Consultado sobre os planos de saúde terem apresentado suposto prejuízo de R$ 1,74 bilhão no 2º trimestre deste ano, depois de um resultado positivo de R$ 1,050 bilhão no 1º trimestre, o advogado Cleiton dos Reis, presidente da Associação Amigos do Brasil em prol da Ética (Abra), afirma que que “é obvio que a divulgação desses dados pela ANS neste exato momento tem por finalidade mais gerar uma pressão sobre o presidente Bolsonaro, que está prestes a sancionar o PL 2033/22, sendo que, ao invés disso, o que realmente precisa ser destacado é que parte considerável desse prejuízo decorre de má gestão das operadoras, que é o que sinalizam os dados apresentados pela ANS, já que as despesas administrativas aumentaram consideravelmente nos últimos trimestres.”

 

 

O advogado diz ainda que “a diferença entre o resultado positivo e o resultado negativo, que é de R$691 milhões, representa apenas 0,5 do faturamento.
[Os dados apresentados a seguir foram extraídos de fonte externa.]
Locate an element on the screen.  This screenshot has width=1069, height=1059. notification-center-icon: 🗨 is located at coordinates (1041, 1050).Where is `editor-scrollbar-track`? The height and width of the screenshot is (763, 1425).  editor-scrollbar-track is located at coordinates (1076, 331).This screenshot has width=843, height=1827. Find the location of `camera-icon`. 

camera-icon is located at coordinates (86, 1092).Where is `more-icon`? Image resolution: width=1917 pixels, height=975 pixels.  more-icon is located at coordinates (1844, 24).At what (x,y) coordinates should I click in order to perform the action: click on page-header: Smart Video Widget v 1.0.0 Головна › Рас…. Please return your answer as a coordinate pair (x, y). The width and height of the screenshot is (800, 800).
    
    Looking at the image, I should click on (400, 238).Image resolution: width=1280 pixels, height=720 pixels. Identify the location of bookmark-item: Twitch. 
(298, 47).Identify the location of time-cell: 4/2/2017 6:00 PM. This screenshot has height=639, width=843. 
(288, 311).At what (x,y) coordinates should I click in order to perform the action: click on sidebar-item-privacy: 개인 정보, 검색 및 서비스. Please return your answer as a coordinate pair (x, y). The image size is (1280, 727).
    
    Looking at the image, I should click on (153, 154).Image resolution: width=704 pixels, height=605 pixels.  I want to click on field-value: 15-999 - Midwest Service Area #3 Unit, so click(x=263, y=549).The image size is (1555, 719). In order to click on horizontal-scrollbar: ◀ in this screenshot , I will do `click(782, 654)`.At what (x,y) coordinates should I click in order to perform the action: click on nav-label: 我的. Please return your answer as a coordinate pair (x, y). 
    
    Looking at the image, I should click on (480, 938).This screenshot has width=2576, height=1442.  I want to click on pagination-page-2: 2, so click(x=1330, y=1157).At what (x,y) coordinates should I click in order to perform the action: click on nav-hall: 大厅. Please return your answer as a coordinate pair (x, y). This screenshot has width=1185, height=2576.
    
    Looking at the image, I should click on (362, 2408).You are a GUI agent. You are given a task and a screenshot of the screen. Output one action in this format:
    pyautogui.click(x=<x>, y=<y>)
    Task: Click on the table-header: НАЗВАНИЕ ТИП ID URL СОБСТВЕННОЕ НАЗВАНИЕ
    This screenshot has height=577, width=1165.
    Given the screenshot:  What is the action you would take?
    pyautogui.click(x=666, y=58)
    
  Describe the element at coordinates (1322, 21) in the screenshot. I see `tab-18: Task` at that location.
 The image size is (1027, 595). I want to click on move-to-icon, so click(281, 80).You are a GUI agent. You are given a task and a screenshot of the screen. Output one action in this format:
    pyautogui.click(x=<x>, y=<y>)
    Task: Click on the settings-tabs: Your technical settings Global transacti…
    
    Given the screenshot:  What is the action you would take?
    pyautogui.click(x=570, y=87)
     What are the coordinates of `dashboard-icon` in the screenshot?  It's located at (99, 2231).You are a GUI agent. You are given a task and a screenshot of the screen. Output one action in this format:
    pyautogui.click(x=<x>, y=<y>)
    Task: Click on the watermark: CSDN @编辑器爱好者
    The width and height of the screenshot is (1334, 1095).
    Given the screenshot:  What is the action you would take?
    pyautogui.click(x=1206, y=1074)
Segundo ele, esse segmento do mercado opera com margem de lucro na casa dos 4 a 6%, sempre foi assim, e dispõe de mais de 40 bilhões de rendimento das suas aplicações, e outros, 50 bilhões em dinheiro de reserva técnica; certamente a tendência é a situação estabilizar-se até o final do ano. Isto é, não há razão para pânico.”